▶ Teks Bacaan
● ● ● ● ●
JAKARTA, KOMPAS.com —  Komisi B DPRD meminta agar Pemprov DKI mengaudit 23 badan usaha milik daerah Provinsi DKI Jakarta. Audit tersebut diperlukan untuk membuka transparansi kinerja BUMD. Langkah ini jadi dasar menilai BUMD yang tidak berkontribusi pada pendapatan asli daerah.

"Saatnya semua hal terkait kinerja BUMD dibuka. Jangan sampai ada yang ditutupi sehingga semua terlihat transparan," tutur Ketua Komisi B DPRD DKI Jakarta Selamat Nurdin, Kamis (15/8), di Jakarta.

Desakan Nurdin disampaikan karena dari 23 BUMD Provinsi DKI Jakarta, delapan perusahaan di antaranya tidak pernah menyetorkan keuntungan ke kas daerah dalam dua tahun terakhir.

Delapan BUMD itu adalah PD Dharma Jaya, PT Cemani Toka, PT Ratax Armada, PT Pakuan, PT Grahasahari Suryajaya, PT JiExpo, PT Rumah Sakit Haji, dan PT MRT.

Kecuali PD Dharma Jaya, semua BUMD yang disebut itu, sesuai data dalam APBD DKI, tidak menyetorkan keuntungan ke pemerintah sejak 2009. PD Dharma Jaya menyetor keuntungan terakhir pada 2010 senilai Rp 265,89 juta. Sementara yang rutin menyetor keuntungan ke kas daerah Provinsi DKI Jakarta sebanyak 15 perusahaan.

Dari 23 BUMD, sebanyak 6 perusahaan 100 persen milik Pemprov DKI, sebanyak 8 perusahaan patungan dengan saham Pemprov DKI 50 persen atau lebih, dan 9 perusahaan dengan saham Pemprov DKI kurang dari 50 persen.

"Sebagian sahamnya lama-lama turun, tidak ada upaya menyuntik dana sehingga saham pemerintah bisa bertahan besar," kata Nurdin.

Gubernur DKI Jakarta Joko Widodo menyampaikan, keberadaan BUMD saat ini sedang dievaluasi. BUMD itu sebagian akan dibubarkan, dijual sahamnya, atau digabung dengan perusahaan daerah yang lebih baik.

"Jika masih prospek, tetapi kinerja direksinya buruk, kami akan ganti direksi," kata Jokowi.
● ● ● ● ●
▶ Data Ditampilkan
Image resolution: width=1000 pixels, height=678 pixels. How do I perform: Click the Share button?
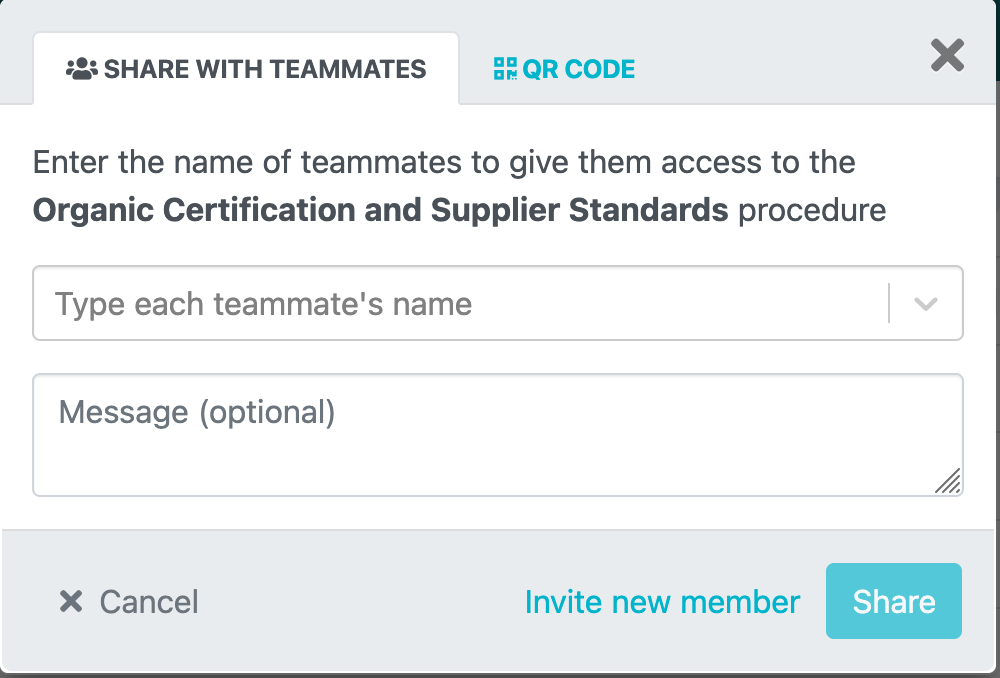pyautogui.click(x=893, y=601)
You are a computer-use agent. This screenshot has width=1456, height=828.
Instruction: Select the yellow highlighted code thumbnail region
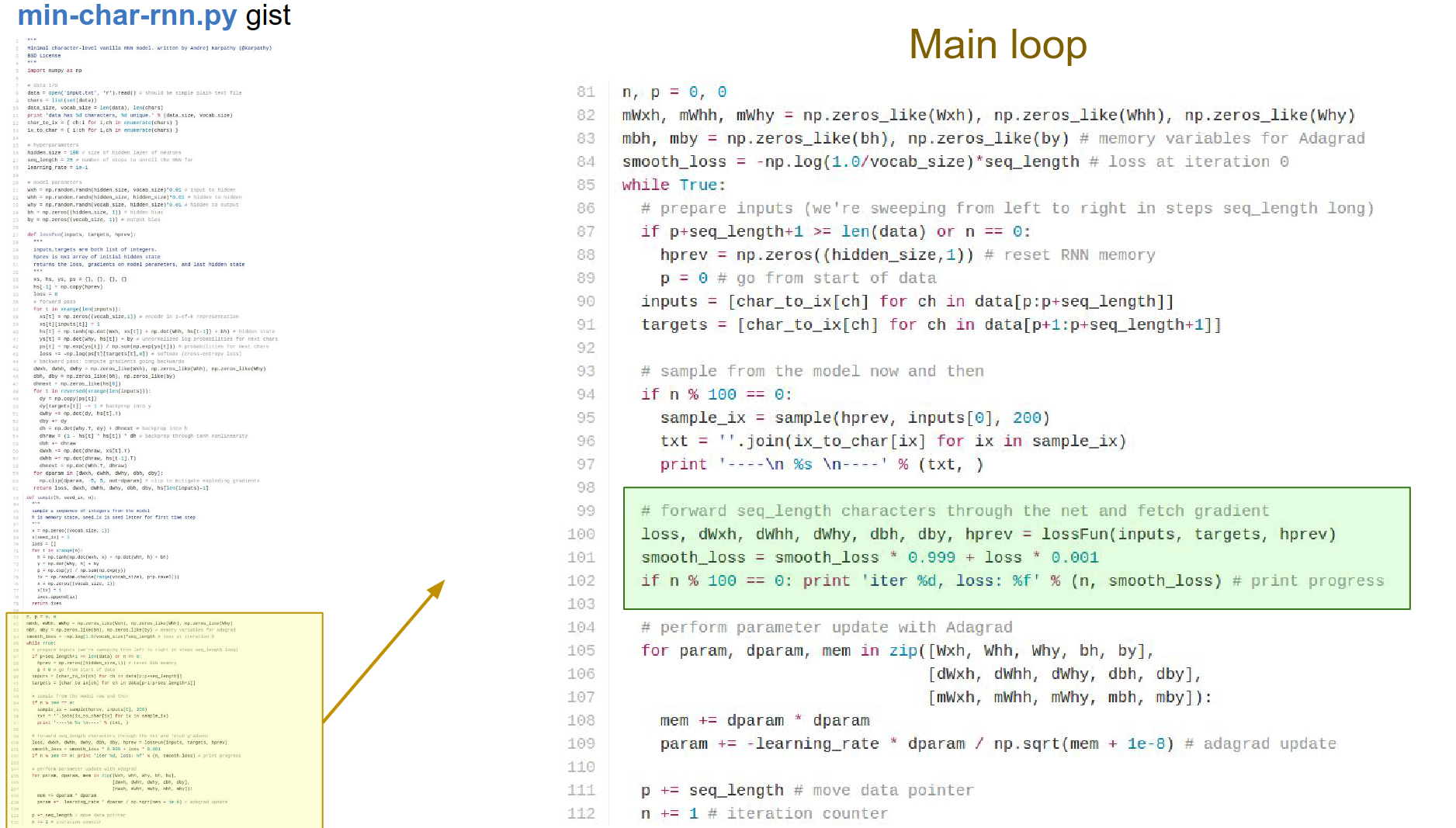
● ● ● ● ●
▶ Tantangan 1
Dalam berita tentang audit BUMD DKI Jakarta, kapan PD Dharma Jaya terakhir menyetor keuntungan ke kas daerah, dan berapa nilainya?
▶ Tantangan 2
Lanjutkan berita tentang audit BUMD DKI Jakarta mulai setelah kalimat terakhirnya.

▶ Keluaran 1
Pada 2010, senilai Rp 265,89 juta.

▶ Keluaran 2
Riyadi, Kepala Subbidang Perseroan Terbatas Badan Penanaman Modal dan Promosi
(BPMP) Pemprov DKI, mengatakan, saat ini Badan Pengawasan Keuangan dan Pembangunan (BPKP) sedang mengaudit. Audit tahap awal dilakukan pada PD Dharma Jaya yang bergerak pada bidang jasa penyewaan rumah potong hewan dan kandang.

Untuk PT Ratax, menurut Riyadi, kemungkinan akan dijual sahamnya yang kini hanya sebesar 28 persen.

"Namun, penjualan saham ini butuh persetujuan DPRD DKI," kata Riyadi.

PT Ratax didirikan pada awal 1970-an yang menjadi pelopor perusahaan taksi di Ibu Kota.

Memasuki kantor PT Ratax Armada di bilangan Kebayoran Lama, Jakarta Selatan, seperti tidak memasuki lingkungan perusahaan. Sarana pendukung terbengkalai.

Berdasarkan pantauan Kompas, Kamis, papan nama perusahaan yang bergerak di bidang jasa angkutan taksi milik Pemprov DKI Jakarta kusam. Huruf nama perusahaan pun tidak lengkap, tertulis hanya PT Ratax Arma.

Kondisi pos satpam dan mes untuk sopir juga tidak berbeda jauh. Plafon terkelupas dan dinding tripleks kedua bangunan tersebut bolong. Di unit administrasi, yang menjadi pusat layanan untuk sopir, hanya ada seorang pegawai. (NDY/K01)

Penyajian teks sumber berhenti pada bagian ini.